THE BOTTLENECK
Hormuz is 33 km wide at its narrowest, with shipping lanes only 3 km each — two inbound, two outbound, separated by a 3 km buffer. Roughly 21 million barrels of oil pass through daily, about 21% of global consumption.
WHY ESCORTS ARE HARD
Convoy operations require a warship per few tankers, continuous air cover, and minesweepers ahead. The 1987–88 Operation Earnest Will reflagged Kuwaiti tankers under US flag — the largest naval escort since WWII — and still lost the USS Samuel B. Roberts to a single Iranian mine.
THE INSURANCE CHOKEPOINT
Lloyd's of London war-risk premiums — not the mines or missiles themselves — are what close a shipping lane.
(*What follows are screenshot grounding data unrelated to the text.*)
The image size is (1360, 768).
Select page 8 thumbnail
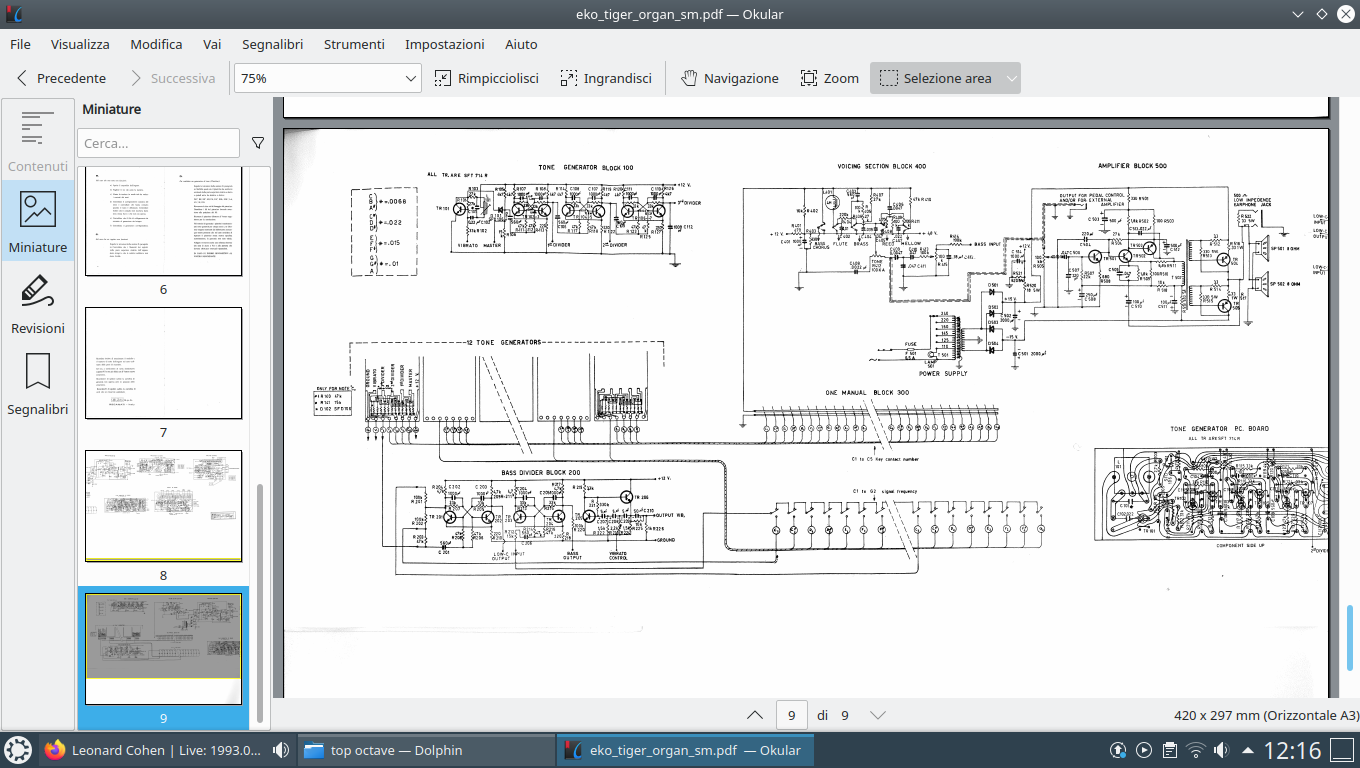163,505
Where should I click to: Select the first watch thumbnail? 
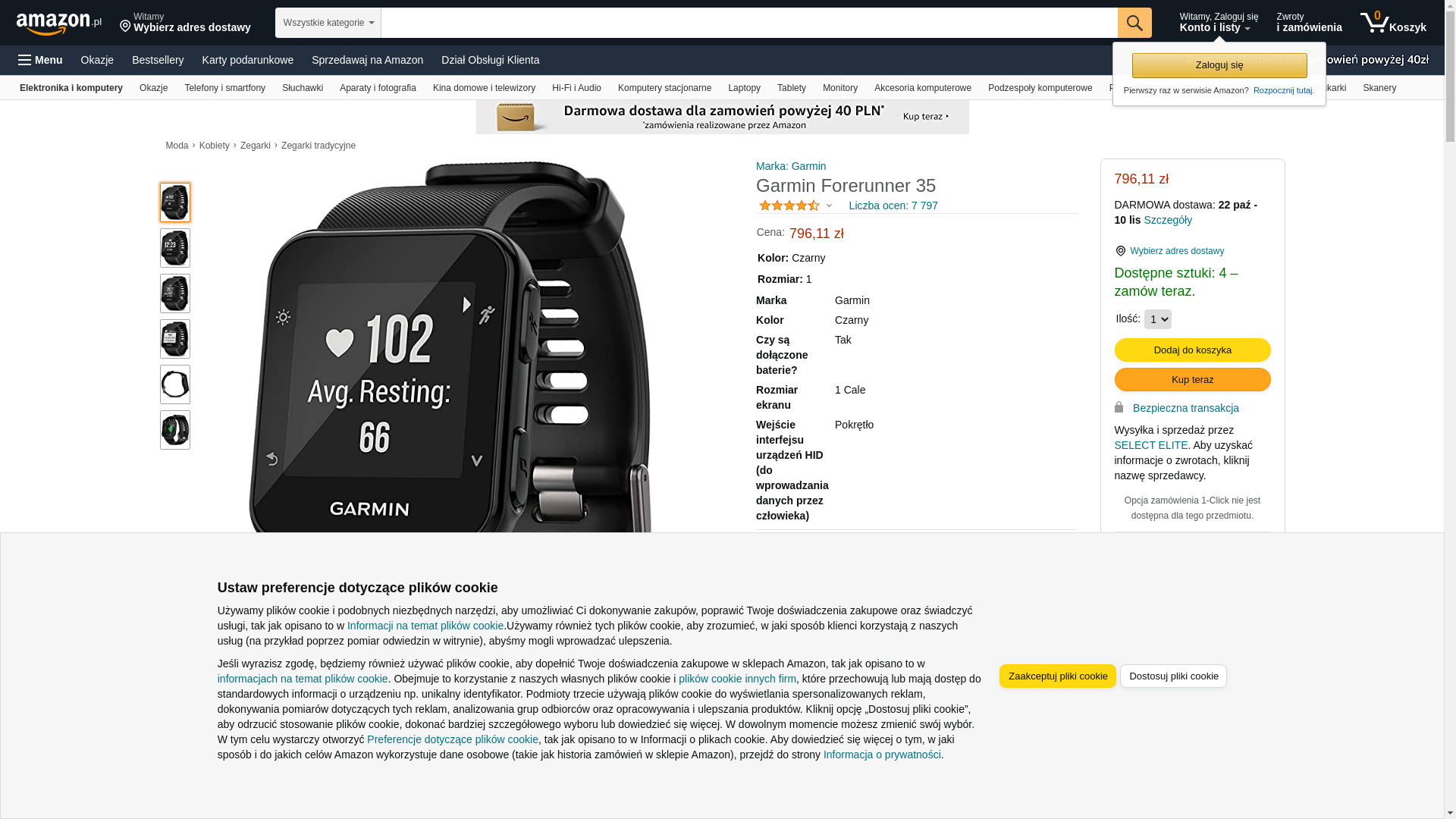(175, 202)
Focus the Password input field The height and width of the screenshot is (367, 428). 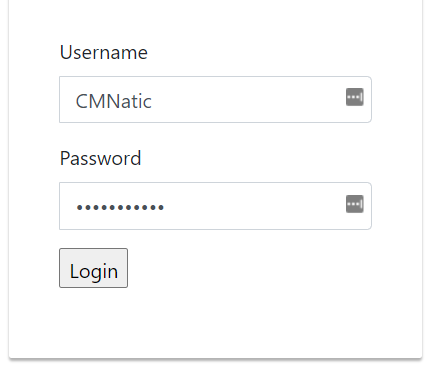215,206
Once Joint War Committee adds a region to its listed areas, premiums spike from fractions of a percent to multiples; commercial vessels reroute regardless of military presence.
THE BYPASS LIMITS
Saudi Arabia's East-West Pipeline (5 mn bbl/day) and the UAE's Habshan-Fujairah line (1.5 mn bbl/day) reroute exports to the Red Sea and Indian Ocean. Together they handle maybe a third of Gulf flows. The rest — Iranian, Iraqi, Kuwaiti, and Qatari LNG — has no alternative.
THE TANKER WAR PRECEDENT
From 1984 to 1988, Iran and Iraq attacked over 400 commercial ships in the Gulf. Oil prices spiked briefly but markets adapted — tankers were reflagged, escorted, and insured at higher premiums. The lesson planners took: disruption is easier to threaten than to sustain. A two-month full closure has no modern precedent.
WHO LOSES MOST
Asia takes ~80% of Hormuz oil. China, India, Japan, and South Korea import the bulk; Europe and the US are marginal customers since the shale revolution. A closure is a tax on Asian growth, not Western consumption.